Quelques faits troublants ont accompagné le film. Jim Caviezel interprète de Jésus, porte les mêmes initiales et a interprété ce rôle à 33 ans ; Maia Morgenstern qui joue Marie, la Stella matutina, est tombée enceinte au moment du tournage ; Jan Michelini, le directeur adjoint, a été frappé deux fois par la foudre. Pendant le film, plusieurs personnes ont été guéries ou se sont converties, c’est le cas de Pedro Sarubbi qui joue Barabbas. Il faut dire que le regard de Jésus sur le criminel dans le prétoire est d’une profonde intensité propre à retourner l’âme, modifier le cœur. Jim Caviezel a fortement souffert pendant le tournage, accusant quelques coups de fouet. Il s’est ensuite démis l’épaule sur la croix, fut touché par une pneumonie sévère et s’est fait opérer pour des problèmes cardiaques par la suite.

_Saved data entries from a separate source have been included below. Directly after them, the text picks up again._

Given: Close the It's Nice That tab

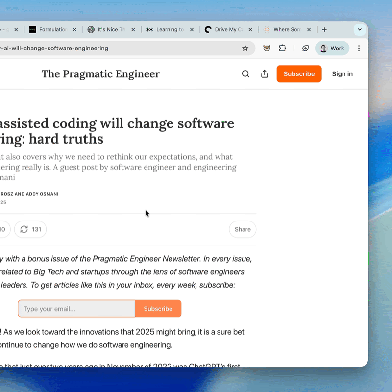Looking at the screenshot, I should (x=133, y=30).
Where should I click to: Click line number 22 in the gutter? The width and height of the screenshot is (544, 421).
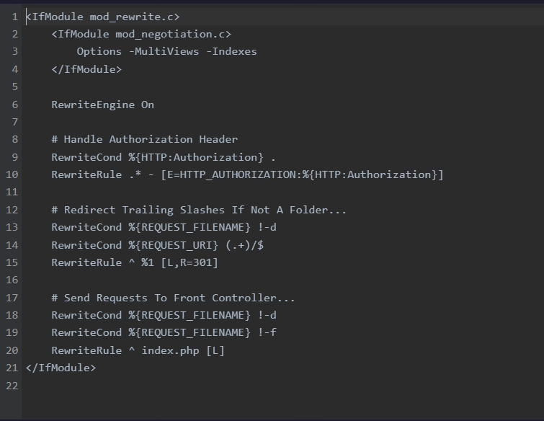[12, 386]
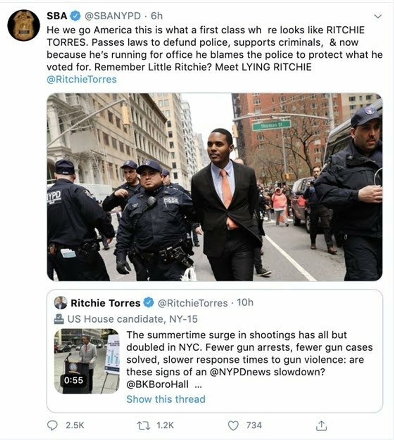Click SBA's blue verified badge
394x440 pixels.
coord(75,16)
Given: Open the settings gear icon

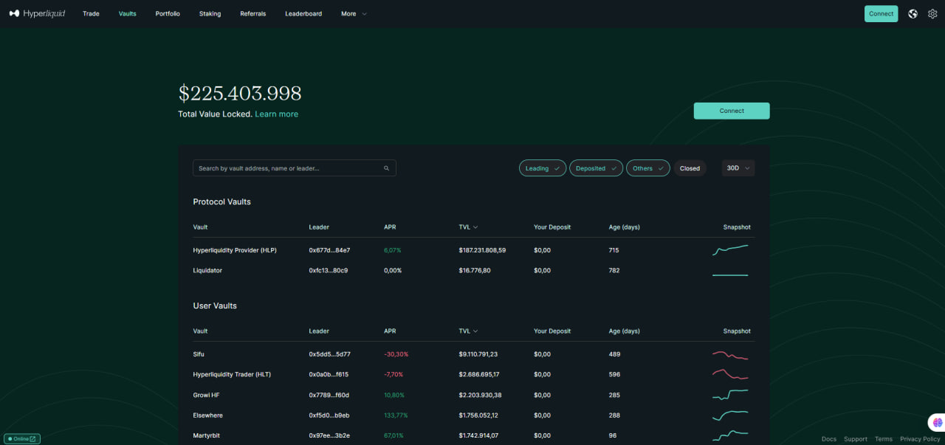Looking at the screenshot, I should [x=932, y=13].
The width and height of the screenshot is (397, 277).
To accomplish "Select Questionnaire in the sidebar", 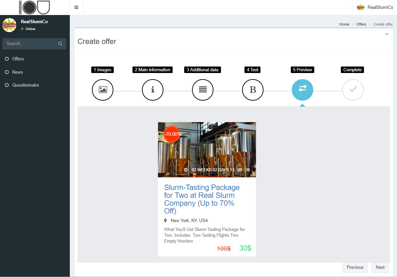I will (26, 85).
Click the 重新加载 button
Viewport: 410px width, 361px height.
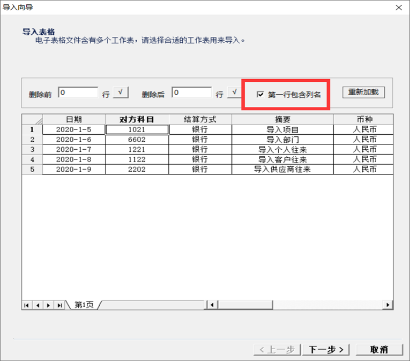click(x=363, y=92)
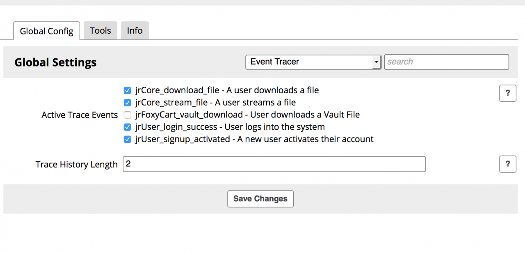Click the 'User downloads a Vault File' text
The width and height of the screenshot is (525, 253).
(305, 115)
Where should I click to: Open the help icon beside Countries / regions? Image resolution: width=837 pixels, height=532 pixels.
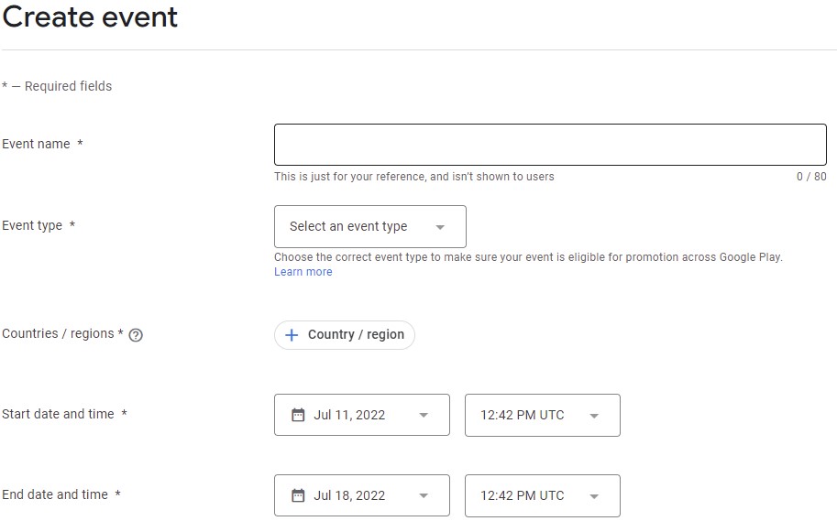(x=135, y=335)
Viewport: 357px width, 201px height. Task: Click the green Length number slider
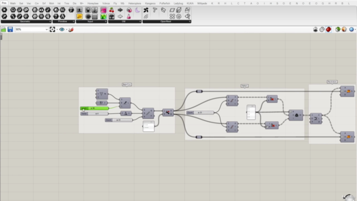pyautogui.click(x=94, y=108)
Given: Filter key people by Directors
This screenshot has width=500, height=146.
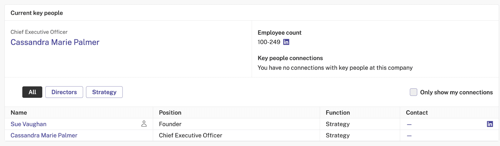Looking at the screenshot, I should pyautogui.click(x=64, y=92).
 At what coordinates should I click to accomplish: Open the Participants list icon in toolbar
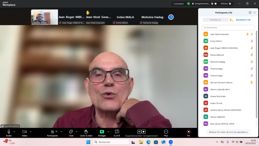tap(52, 132)
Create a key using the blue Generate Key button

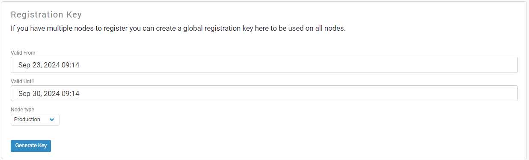tap(31, 145)
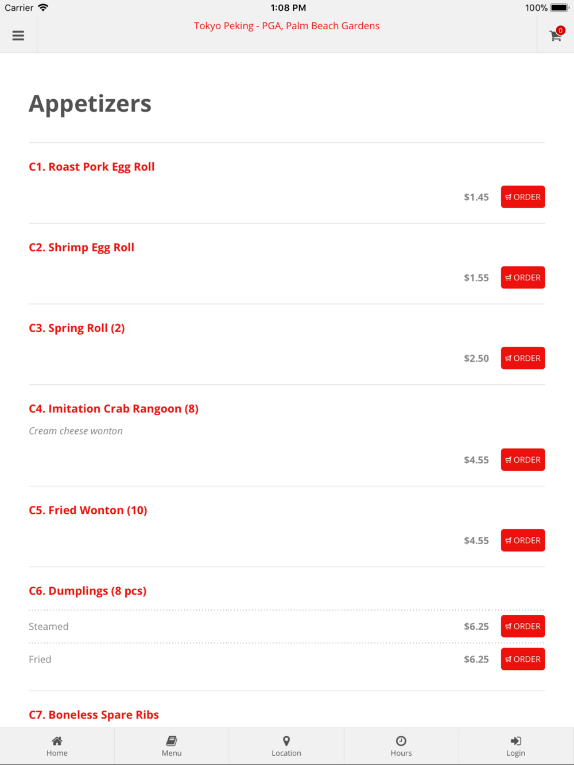Click the Wi-Fi status icon
Image resolution: width=574 pixels, height=765 pixels.
point(43,7)
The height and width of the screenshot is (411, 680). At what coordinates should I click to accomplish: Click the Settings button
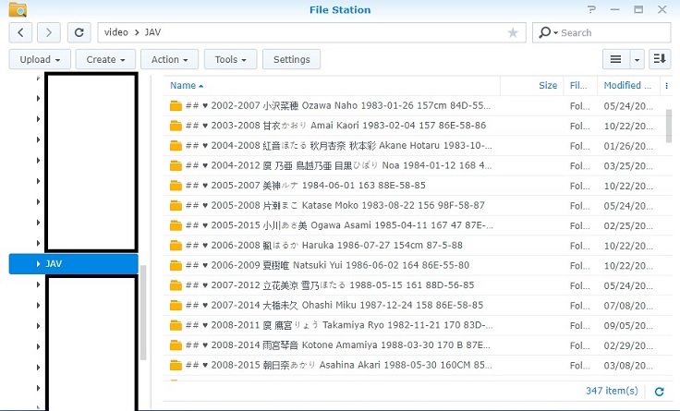[291, 59]
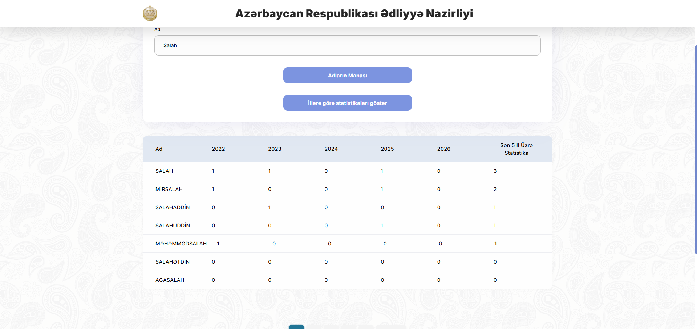The width and height of the screenshot is (697, 329).
Task: Click the SALAHƏTDİN name entry
Action: tap(173, 262)
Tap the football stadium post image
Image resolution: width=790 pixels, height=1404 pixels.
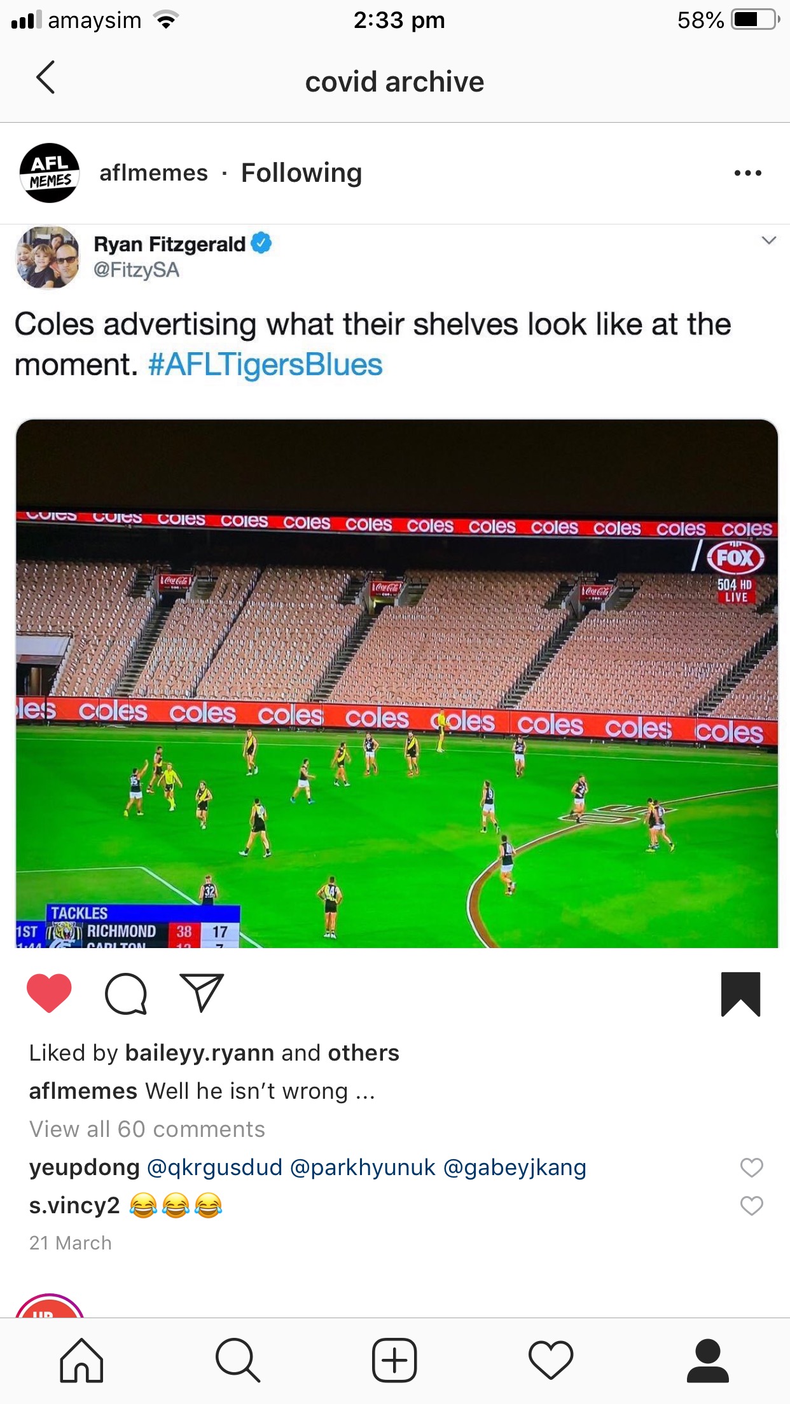click(397, 684)
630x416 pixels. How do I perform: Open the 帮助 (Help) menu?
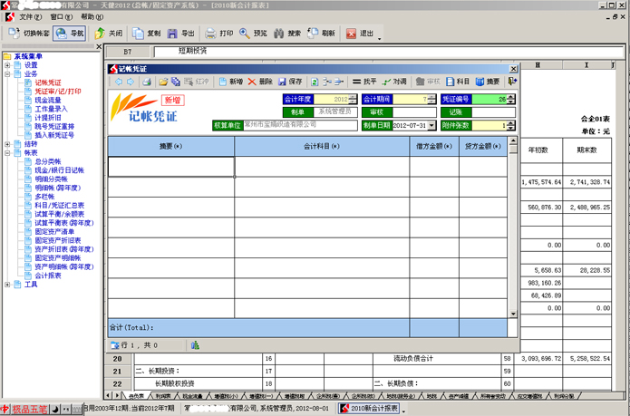(92, 16)
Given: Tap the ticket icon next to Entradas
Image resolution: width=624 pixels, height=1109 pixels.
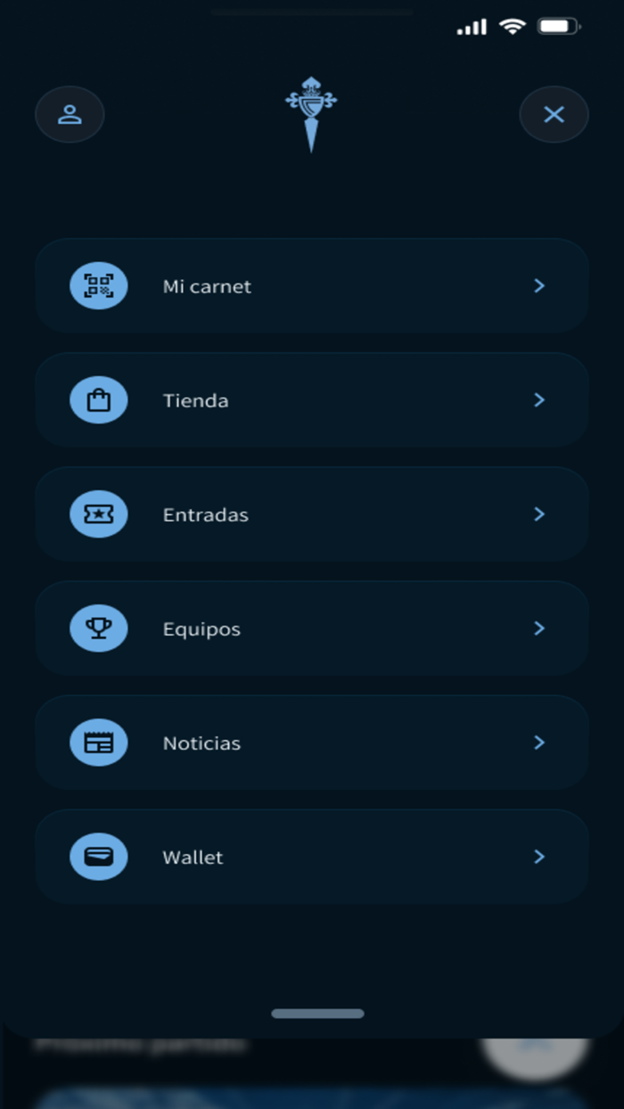Looking at the screenshot, I should [98, 514].
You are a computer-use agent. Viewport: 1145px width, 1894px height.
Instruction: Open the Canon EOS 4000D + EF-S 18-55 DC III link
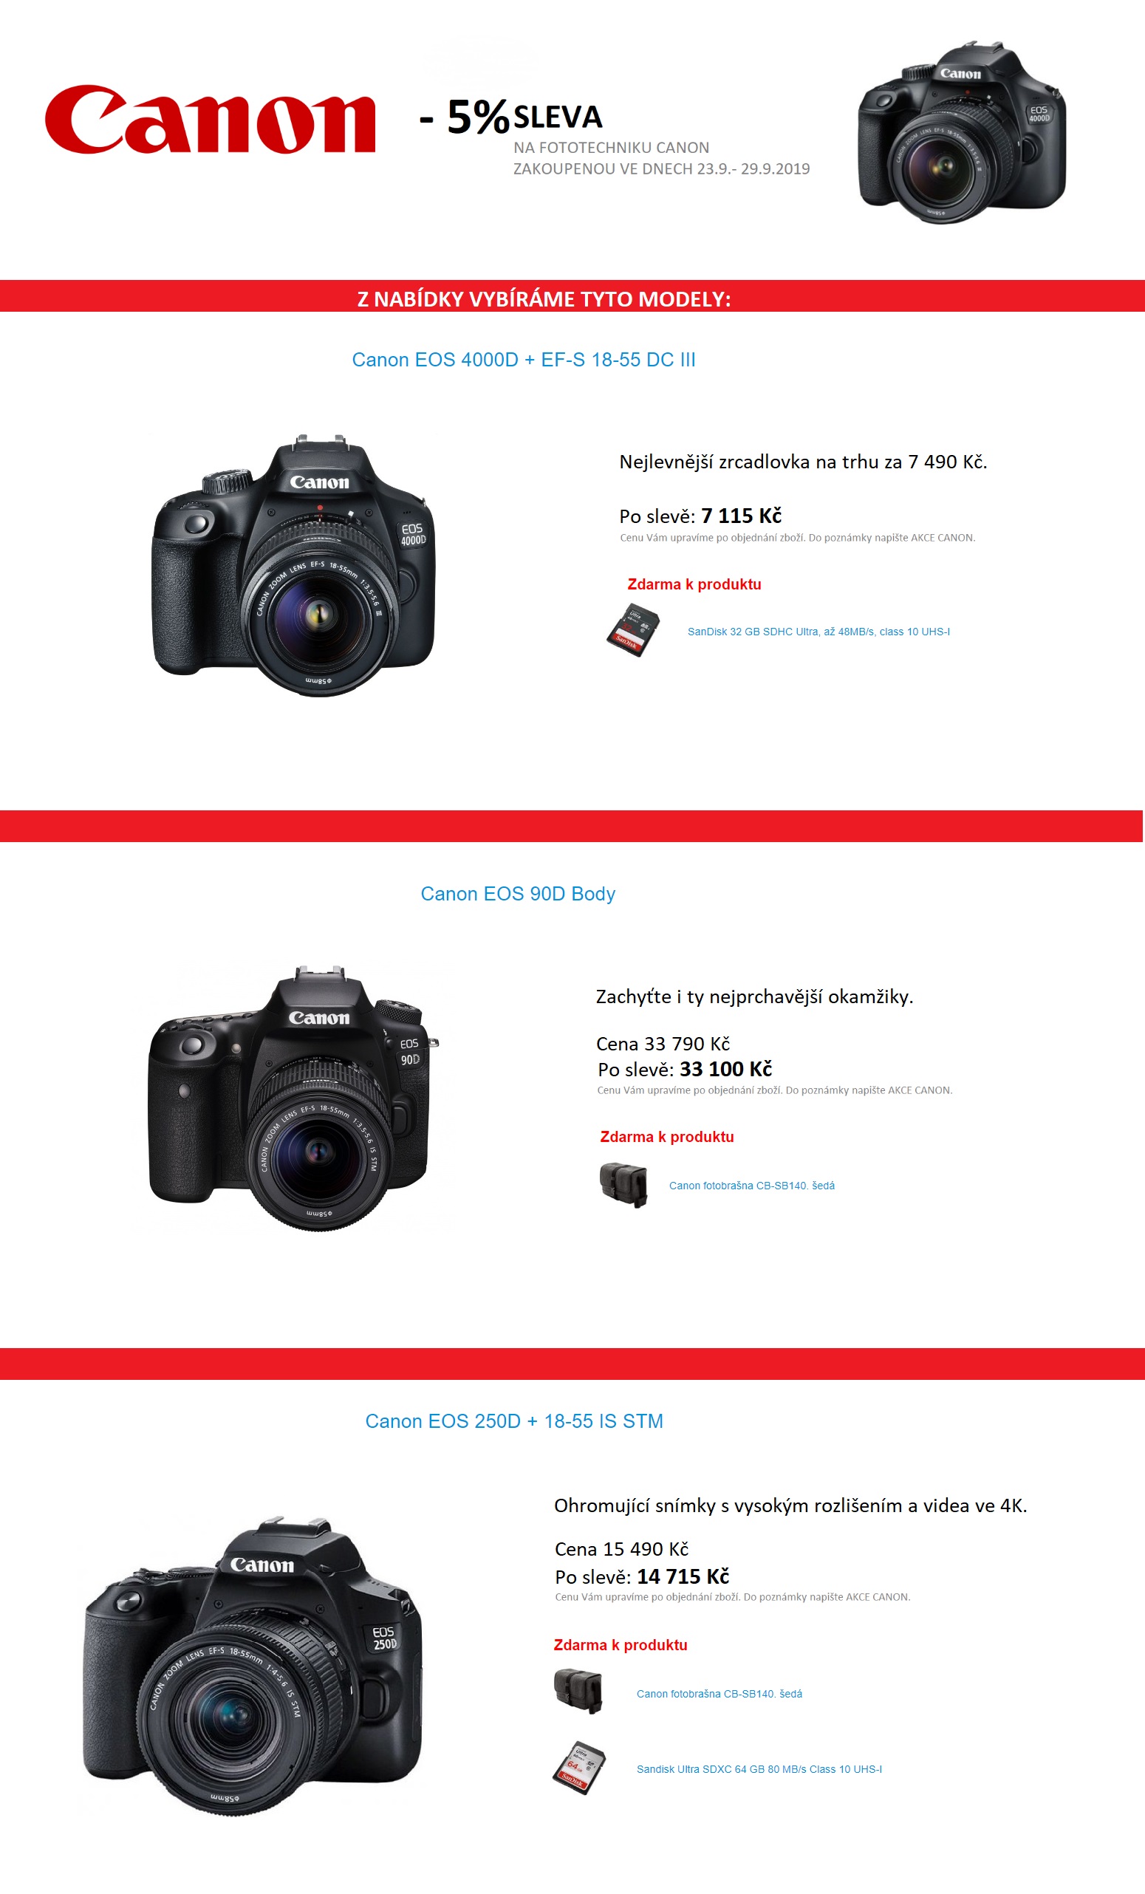(x=523, y=360)
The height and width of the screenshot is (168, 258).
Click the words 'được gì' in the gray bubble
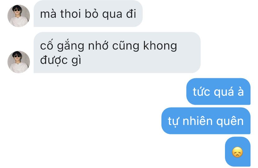[x=60, y=60]
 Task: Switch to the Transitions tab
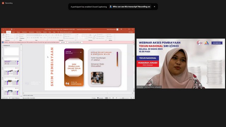click(x=24, y=32)
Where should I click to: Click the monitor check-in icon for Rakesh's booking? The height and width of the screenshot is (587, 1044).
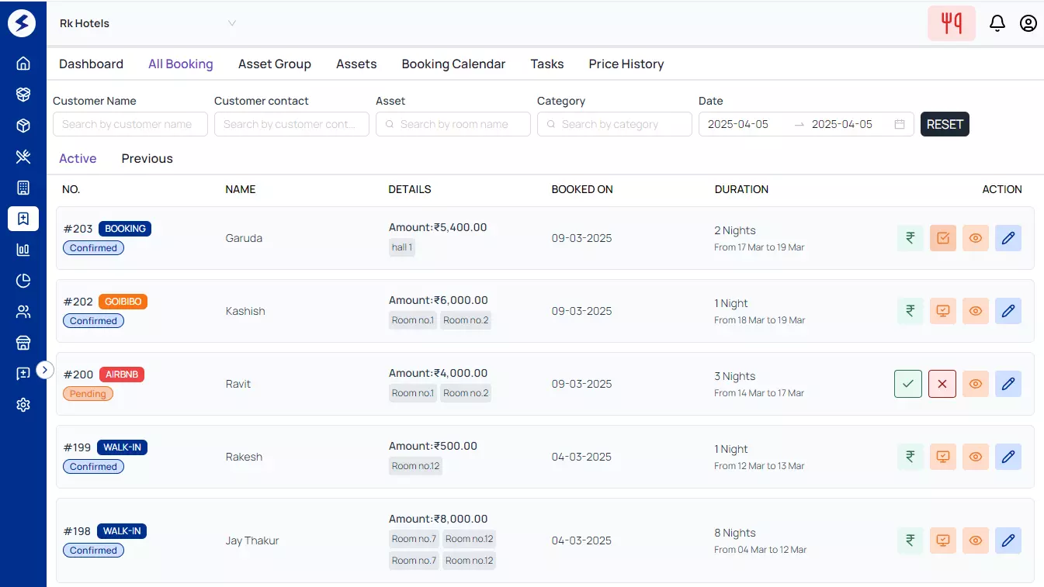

Le film, vous l’imaginez, se termine par la résurrection du Seigneur. Il est étincelant, nu, comme la vie qui jaillit du tombeau. Un gros plan montre les trous dans ses mains. Il est vraiment ressuscité. Cela fait quinze ans que ce chef-d’œuvre est sorti et Gibson, aussi bon en acteur qu’en cinéaste, nous promet pour 2022, une suite à cette Passion. On a hâte de voir la Résurrection du Christ.